Question 2: How can I implement a predicate last1 which is indistinguishable from the built-in last?


Solution

  • Question 1:

    Prolog systems are not always able to decide whether or not a clause will apply prior to executing it. The precise circumstances are implementation dependent. That is, you cannot rely on that decision in general. Systems do improve here from release to release. Consider as the simplest case:

    ?- X = 1 ; 1 = 2.
       X = 1
    ;  false.
    

    A very clever Prolog could detect that 1 = 2 always fails, and thus simply answer X = 1. instead. On the other hand, such "cleverness" is very costly to implement and time is better spent for optimizing more frequent cases.

    So why do Prologs show this at all? The primary reason is to avoid asking meekly for another answer, if Prolog already knows that there is no further answer. So prior to this improvement, you were prompted for another answer for all queries containing variables and got the false or "no" on each and every query with exactly one answer. This used to be so cumbersome that many programmers never asked for the next answer and thus were not alerted about unintended answers.

    And the secondary reason is to keep you aware of the limitations of the implementation: If Prolog asks for another answer on this general query, this means that it still uses some space which might accumulate and eat up all your computing resources.

    In your example with last1/2 you encounter such a case. And you already did something very smart, BTW: You tried to minimize the query to see the first occurrence of the unexpected behavior.

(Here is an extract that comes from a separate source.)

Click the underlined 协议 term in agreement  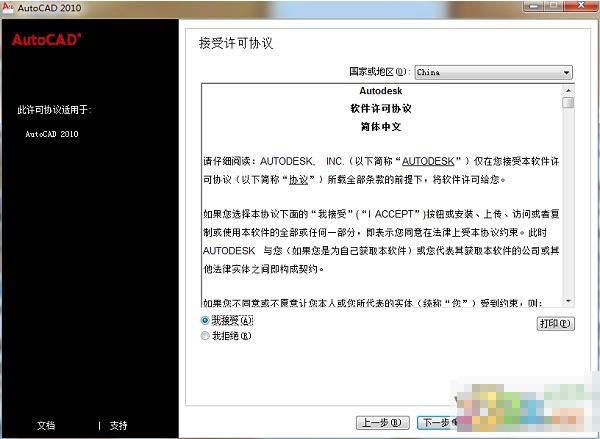click(x=298, y=181)
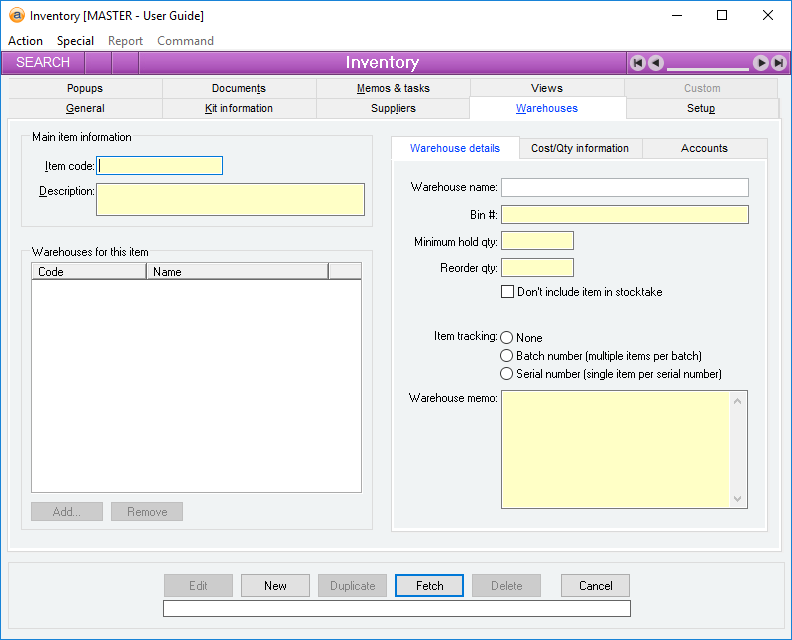
Task: Tick Don't include item in stocktake
Action: tap(507, 292)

    In your example query last1([1,2],X) the Prolog system does not look at the entire list [1,2] but only looks at the principal functor. So for the Prolog system the query looks the same as last1([_|_],X) when it decides which clauses to apply. This goal now fits to both clauses, and this is the reason why Prolog will remember the second clause as an alternative to try out.

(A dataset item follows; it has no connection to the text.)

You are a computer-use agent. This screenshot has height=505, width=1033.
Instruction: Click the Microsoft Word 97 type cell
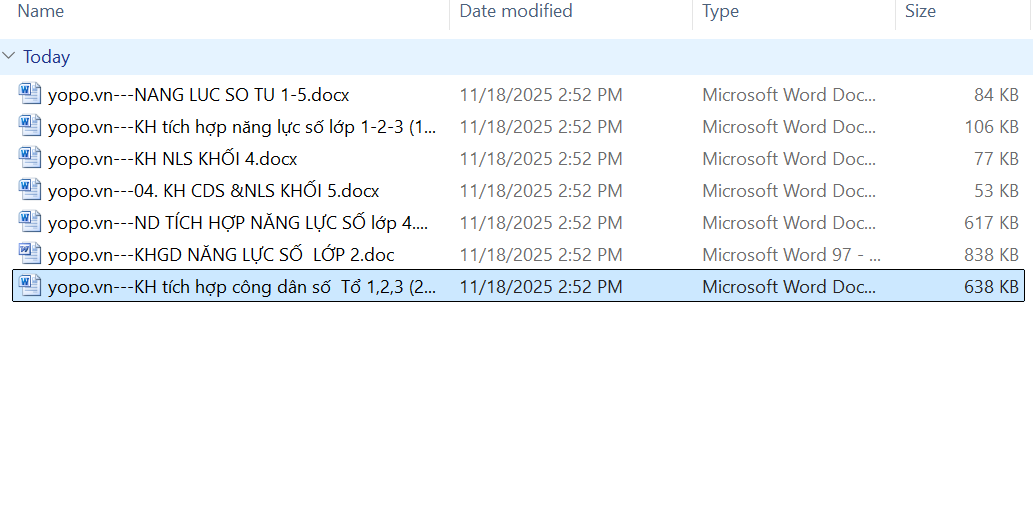(791, 255)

    But, think of it: This choice is now possible for all elements but the last! Which means that you pay some memory for each element! You can actually observe this by using a very long list. This I get on my tiny 32-bit laptop — you might need to add another zero or two on a larger system:

    ?- length(L,10000000), last1(L,E).
       resource_error(_). % ERROR: Out of local stack
    

    On the other hand, the predefined last/2 works smoothly:

    ?- length(L,10000000), last(L,E).
       L = [_A,_B,_C,_D,_E,_F,_G,_H,_I|...].
    

    In fact, it uses constant space!

    There are now two ways out of this:

    1. Try to optimize your definition. Yes, you can do this, but you need to be very smart! The definition by @back_dragon for example is incorrect. It often happens that beginners try to optimize a program when in fact they are destroying its semantics.

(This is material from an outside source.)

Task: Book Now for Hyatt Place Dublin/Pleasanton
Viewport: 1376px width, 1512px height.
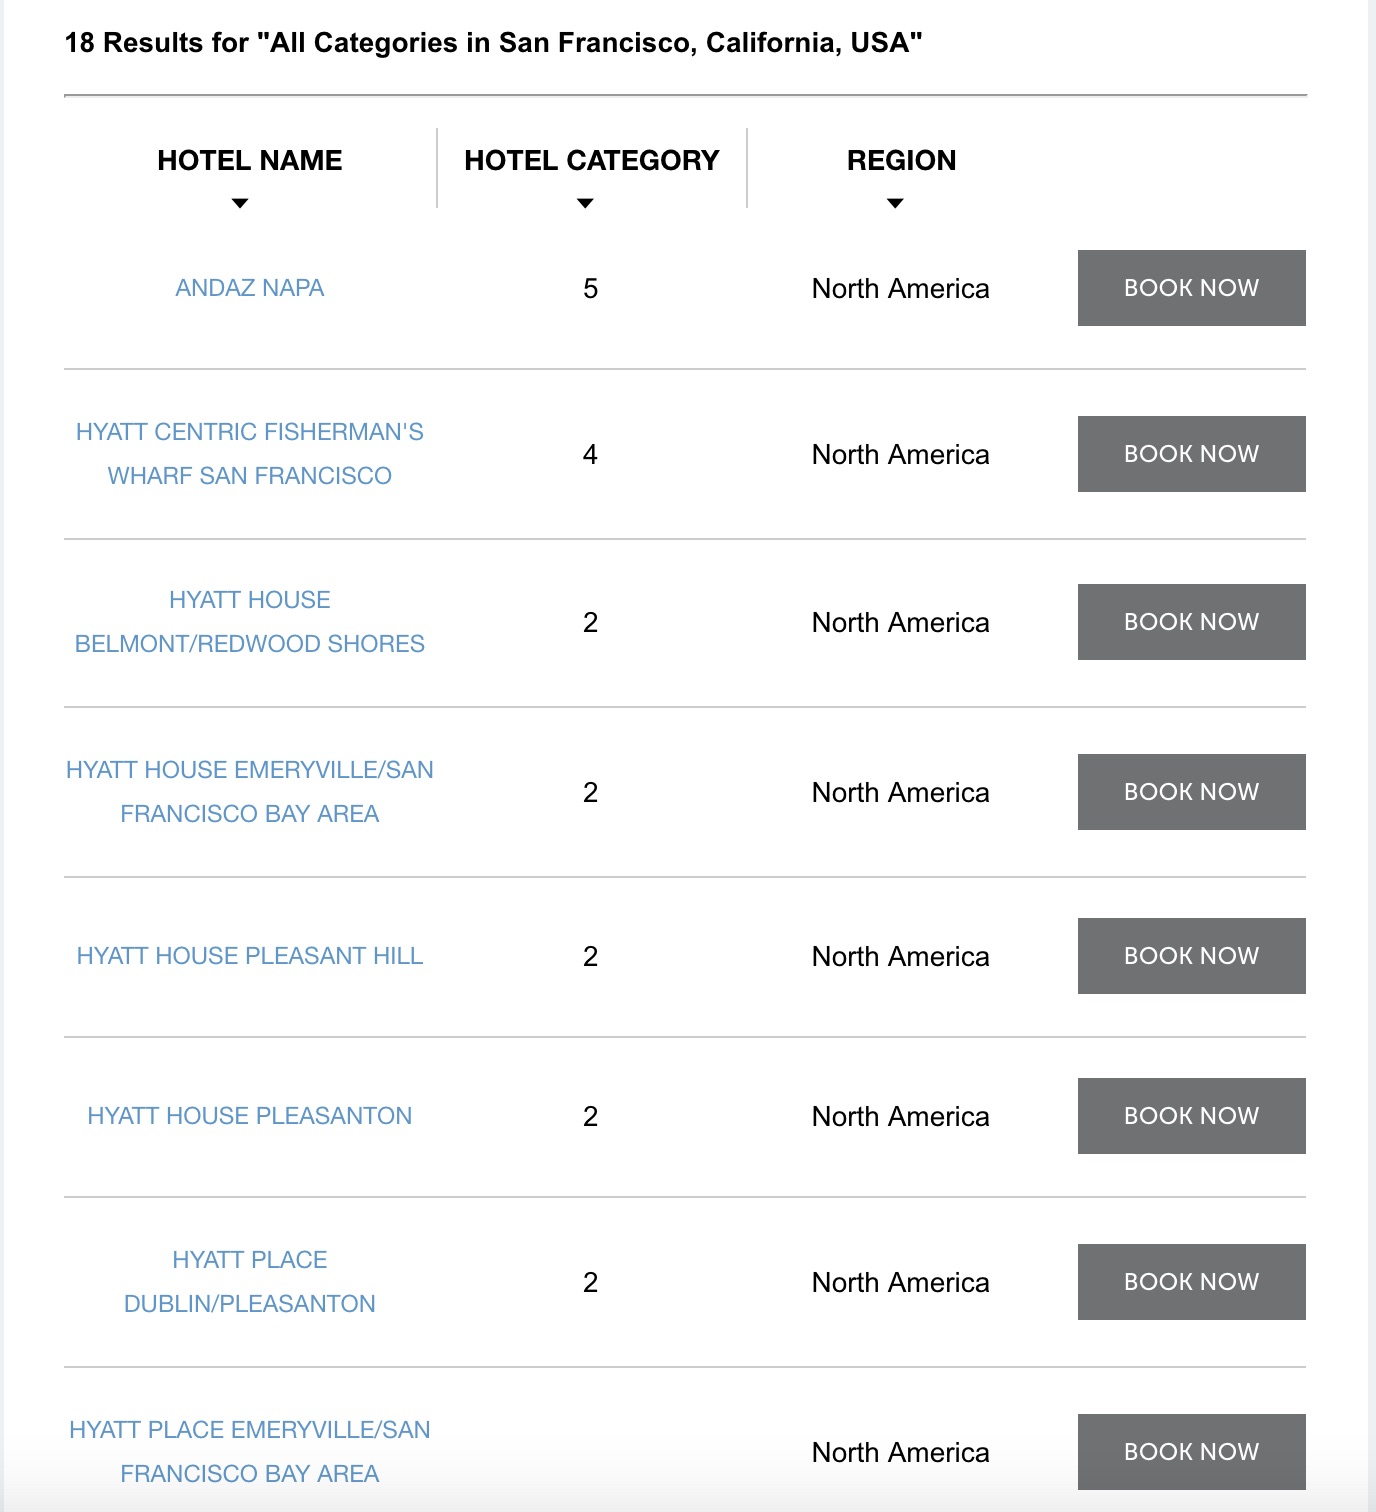Action: 1192,1282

    2. Ask yourself if you are actually defining the same predicate as last/2. In fact, you're not.

    Question 2:

    Consider:

    ?- last(Xs, X).
       Xs = [X]
    ;  Xs = [_A,X]
    ;  Xs = [_A,_B,X]
    ;  Xs = [_A,_B,_C,X]
    ;  Xs = [_A,_B,_C,_D,X] 
    ;  ... .
    

    and

    ?- last1(Xs, X).
       loops.
    

    So your definition differs in this case with SWI's definition. Exchange the order of the clauses.

    ?- length(L,10000000), last2(L,E).
       L = [_A,_B,_C,_D,_E,_F,_G,_H,_I|...]
    ;  false.
    

    Again, this false! But this time, the big list works. And this time, the minimal query is:

    ?- last2([1],E).
       E = 1
    ;  false.
    

    And the situation is quite similar: Again, Prolog will look at the query in the same way as last2([_|_],E) and will conclude that both clauses apply. At least, we now have constant overhead instead of linear overhead.

    There are several ways to overcome this overhead in a clean fashion - but they all very much depend on the innards of an implementation.